The FTC clearance represents the final regulatory clearance needed by Mylan to close its acquisition of Perrigo and represents the last remaining condition that needs to be satisfied for the successful completion of the offer other than the acceptance condition.
Mylan's executive chairman Robert J. Coury commented, "We are delighted to have received FTC clearance, making our offer for Perrigo now unconditional other than the one final step, which now rests solely in the hands of Perrigo shareholders. We are very confident that Perrigo shareholders will support this transaction by tendering their shares by 8:00 am ET on November 13, 2015."

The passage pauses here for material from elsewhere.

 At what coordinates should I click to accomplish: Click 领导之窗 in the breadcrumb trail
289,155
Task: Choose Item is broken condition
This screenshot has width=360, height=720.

"In this regard, following the successful completion of our acquisition of Perrigo, and consistent with my comments during our Q3 Earnings Call last Friday and our previously announced steps to cancel the Mylan preferred shares issued to the stichting, Mylan will submit changes to corporate governance for a vote by shareholders of the combined Mylan-Perrigo entity at our next annual general meeting, including proposals regarding whether or not to retain the stichting structure as well as the process for nomination and election of directors."
Under the terms of Mylan's offer, Perrigo shareholders will receive $75 in cash and 2.3 Mylan ordinary shares for each Perrigo ordinary share. On September 14, 2015 Mylan officially commenced its formal offer to acquire all outstanding ordinary shares of Perrigo.
The offer is being made in accordance with Mylan's announcement (dated April 24, 2015 and amended on April 29, 2015 and on August 13, 2015) pursuant to Rule 2.5 of Irish Takeover Rules that set forth Mylan's legally binding commitment to commence an offer and the Offer to Exchange / Prospectus (being the offer document for the purposes of the Irish Takeover Rules) dated September 14, 2015. The offer and withdrawal rights are scheduled to expire at 1:00 P.M. (Irish time)/8:00 A.M. (New York City time) on November 13, 2015, unless the offer is extended with the consent of the Irish Takeover Panel. The acceptance condition for the offer requires greater than 50 per cent of Perrigo ordinary shares to have been tendered into the offer.